The winged symbol now associated with Zoroastrianism known as the Faravahar has its origins in an older symbol of a winged disk without a human figure within it. This older symbol, more than 4000 years old and found in both Egypt and Mesopotamia, was commonly associated with the sun and deities strongly connected with the sun. It also represented power, particularly divine power, and it was used to reinforce the concept of god-kings and divinely appointed rulers.
Assyrians associated the winged disk with the god Shamash, but they also had a version similar to the Faravahar, with a human figure within or emerging from the disk, which they associated with their patron god, Assur. From them the Achaemenid Emperors (600 CE to 330 CE) adopted it as they spread Zoroastrianism throughout their empire as the official religion.
The exact meaning of the Zoroastrian Faravahar in history is debatable.

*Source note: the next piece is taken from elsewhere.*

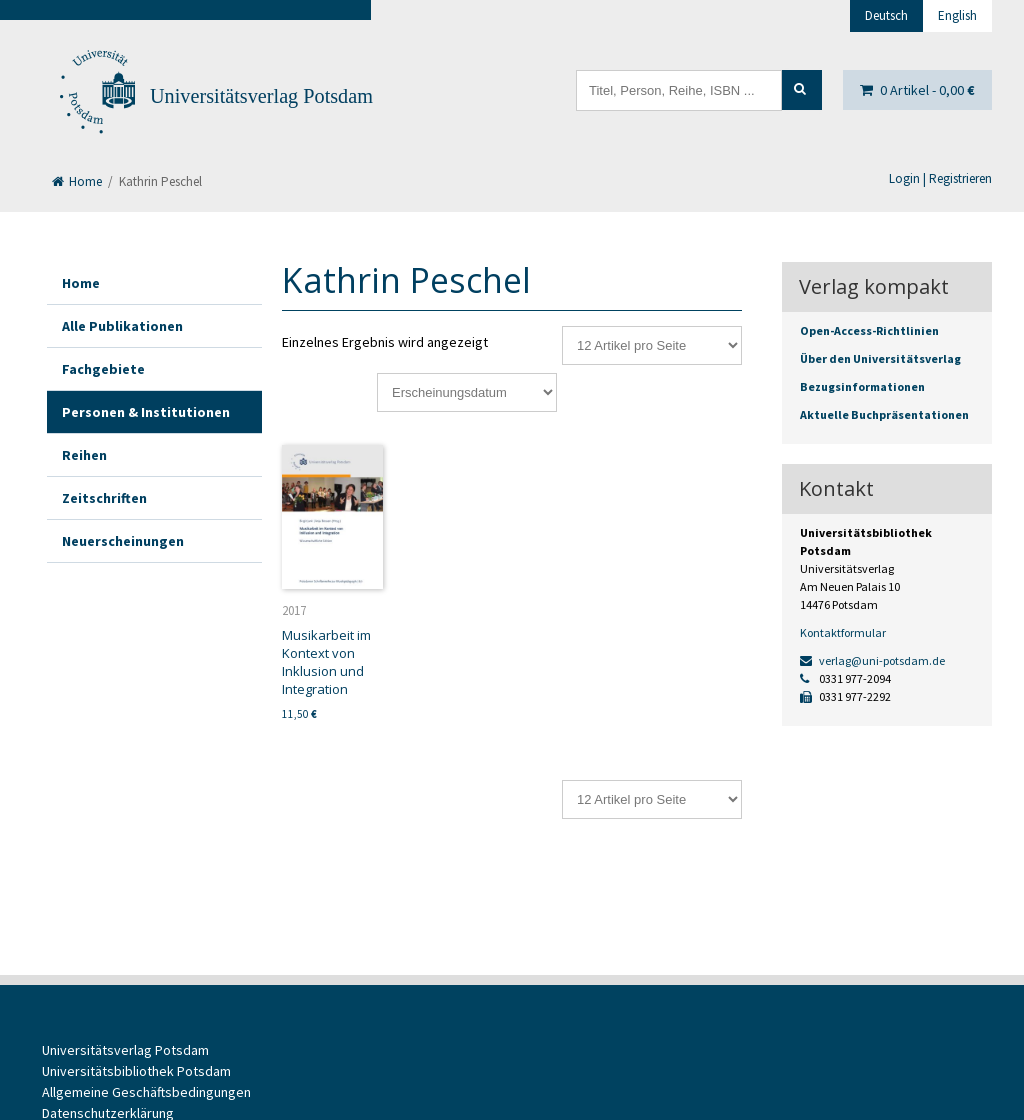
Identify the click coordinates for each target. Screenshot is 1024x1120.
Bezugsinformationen (862, 386)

Some have argued that it originally represented Ahura Mazda. However, Zoroastrians generally consider Ahura Mazda to be transcendent, spiritual and without physical form, and for most of their history they did not artistically depict him at all. More likely, it continued to primarily represent divine glory.
It may have also been associated with the fravashi (also known as the frawahr), which is part of the human soul and acts as a protector. It is a divine blessing granted by Ahura Mazda at birth and is entirely good. This is different from the rest of the soul, which will be judged according to its deeds on the day of judgment.

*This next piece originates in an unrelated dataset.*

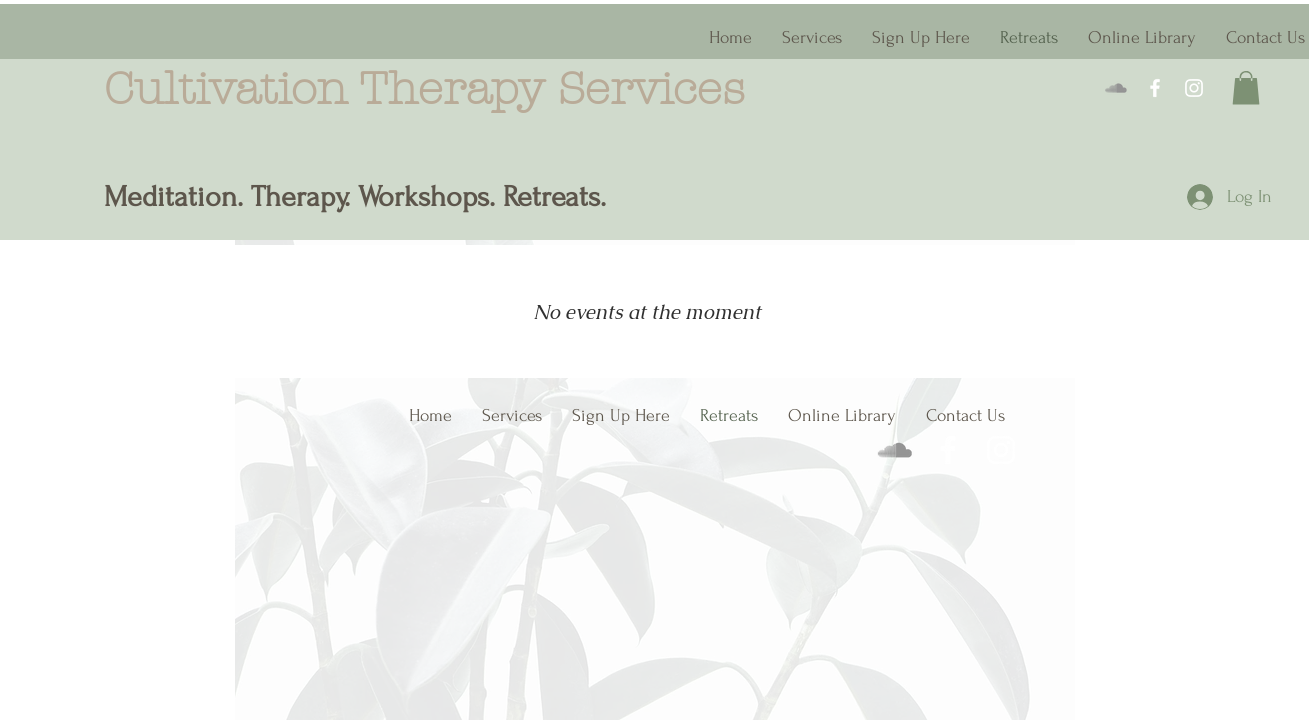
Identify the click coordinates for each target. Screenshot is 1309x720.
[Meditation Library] (1116, 88)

Today, the Faravahar continues to be associated with the fravashi. There is some debate as to specific meanings, but what follows is a discussion of common general themes.
The central human figure is generally taken to represent the human soul. The fact that he is aged in appearance represents wisdom. One hand points upward, urging believers to always strive for improvement and be mindful of higher powers. The other hand holds a ring, which may represent loyalty and faithfulness. The circle from which the figure emerges can represent the immortality of the soul or the repercussions of our actions, which are brought about by the eternal divine order.
The two wings are composed of three main rows of feathers, representing good thoughts, good words and good deeds, which is the basis of Zoroastrian ethics. The tail is likewise comprised of three rows of feathers, and these represent bad thoughts, bad words and bad deeds, above which every Zoroastrian strives to rise.
The two streamers represent Spenta Mainyu and Angra Mainyu, the spirits of good and evil. Every person must constantly choose between the two, so the figure is facing one and turning his back to the other. The streamers evolved out of earlier symbols sometimes accompanying the winged disk. It some images, the disk has bird talons emerging out of the bottom of the disk. Some Egyptian versions of the disk include two accompanying cobras in the position now occupied by the streamers.